A large crowd of volunteers, Habitat for Humanity employees, sponsors and community members came out in support of the family. As part of the dedication the Roberts also received a Bible and tool kit to officially start their new homeowner journey.
Therefore, it’s easy to understand why Jeremy and Sandy were feeling how they were.
“A little bit overwhelmed, super excited,” said Sandy Roberts.
“I’ll agree with that sentiment and I want to add joyful and ecstatic,” Jeremy Roberts added.
The Roberts’ journey with Habitat for Humanity began around eighteen months ago. Jeremy Roberts came to work for the non-profit after suffering an injury at a previous job. In the meantime, the family was struggling to find a place to live after losing their house in the economic downturn of 2008.
After some time, the family began the application and approval process to become a Habitat for Humanity homeowner.
And the approval process isn’t easy. Applicants have to prove that they have a need, an ability to repay and willingness to partner. Applicants also complete 260 volunteer labor hours by working on the construction of a Copper Glen neighbors home along with their own and go through various financial and homeowner classes. And while a majority of the home is constructed through donated supplies, homeowners still have to pay their own mortgage, taxes and insurance.
While completing other requirements for their homeownership, the Roberts also worked on the construction of their own home. Jeremy and Sandy said this part of the process made their house feel like a home and wasn’t all hard labor.
“It’s something that I can literally call my own and it is, for lack of a better word my home,” said Jeremy Roberts. “And you have fun doing it, it’s not like everybody’s just out here nose to the ground throwing nails, you actually joke, you have fun and you learn things.”

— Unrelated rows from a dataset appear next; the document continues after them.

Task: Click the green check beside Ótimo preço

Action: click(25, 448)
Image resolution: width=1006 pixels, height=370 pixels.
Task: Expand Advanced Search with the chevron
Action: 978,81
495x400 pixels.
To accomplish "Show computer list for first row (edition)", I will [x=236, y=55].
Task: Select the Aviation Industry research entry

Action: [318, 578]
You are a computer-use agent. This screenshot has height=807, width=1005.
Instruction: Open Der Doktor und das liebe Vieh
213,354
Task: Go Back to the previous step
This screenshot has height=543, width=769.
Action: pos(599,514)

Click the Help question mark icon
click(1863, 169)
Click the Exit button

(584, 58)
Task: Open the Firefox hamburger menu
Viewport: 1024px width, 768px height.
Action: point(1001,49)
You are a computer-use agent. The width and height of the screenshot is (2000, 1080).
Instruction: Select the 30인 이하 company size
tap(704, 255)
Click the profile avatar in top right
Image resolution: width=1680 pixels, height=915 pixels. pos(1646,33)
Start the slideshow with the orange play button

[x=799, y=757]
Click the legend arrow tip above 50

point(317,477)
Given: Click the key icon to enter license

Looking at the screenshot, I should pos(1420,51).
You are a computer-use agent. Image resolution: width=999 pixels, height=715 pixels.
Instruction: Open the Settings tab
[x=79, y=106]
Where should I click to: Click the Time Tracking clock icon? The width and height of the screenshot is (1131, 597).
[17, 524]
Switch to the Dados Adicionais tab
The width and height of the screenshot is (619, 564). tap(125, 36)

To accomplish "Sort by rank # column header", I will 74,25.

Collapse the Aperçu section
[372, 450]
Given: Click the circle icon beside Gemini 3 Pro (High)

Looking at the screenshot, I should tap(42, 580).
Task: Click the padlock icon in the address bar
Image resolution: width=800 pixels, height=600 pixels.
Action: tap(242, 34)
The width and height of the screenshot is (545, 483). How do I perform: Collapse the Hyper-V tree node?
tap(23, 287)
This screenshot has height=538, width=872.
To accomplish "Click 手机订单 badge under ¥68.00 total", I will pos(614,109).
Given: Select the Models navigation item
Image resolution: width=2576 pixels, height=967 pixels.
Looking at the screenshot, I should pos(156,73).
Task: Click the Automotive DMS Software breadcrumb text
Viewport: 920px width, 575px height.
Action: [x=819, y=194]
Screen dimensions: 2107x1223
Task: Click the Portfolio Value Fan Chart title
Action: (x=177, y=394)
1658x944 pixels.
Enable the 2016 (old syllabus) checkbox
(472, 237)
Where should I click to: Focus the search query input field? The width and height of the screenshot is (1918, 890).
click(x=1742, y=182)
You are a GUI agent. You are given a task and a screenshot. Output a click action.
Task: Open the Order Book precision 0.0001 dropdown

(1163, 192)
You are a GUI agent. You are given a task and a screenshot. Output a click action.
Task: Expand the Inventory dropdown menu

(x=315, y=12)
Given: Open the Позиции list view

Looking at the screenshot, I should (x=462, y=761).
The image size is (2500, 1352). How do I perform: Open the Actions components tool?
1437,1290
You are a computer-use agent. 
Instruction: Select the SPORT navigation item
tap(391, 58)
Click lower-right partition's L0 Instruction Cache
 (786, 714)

And after so many hours of construction and classes, it’s no surprise that many close bonds have formed between the Roberts family and those involved with Habitat.
“It is amazing to see all of the caring people,” said Sandy Roberts. “A lot of the people keep volunteering and we’ve gotten to really know them and they’ve become more like family.”
And according to Christine Osasu, Director of Digital Media and Community Outreach, the feeling is reciprocated toward the Roberts and felt throughout the community.
“This family is so close to my heart,” said Osasu. “When Jeremy came in he was coming from an accident and he had stitches in his hand and he was here to work light duty. And I remember just sitting down with him one day in the breakroom and saying, ‘You are so incredible. You work so hard and you don’t have to.’”
No doubt about it, the Roberts’ home is one that has been built on the foundation of hard work, community, and most importantly, love.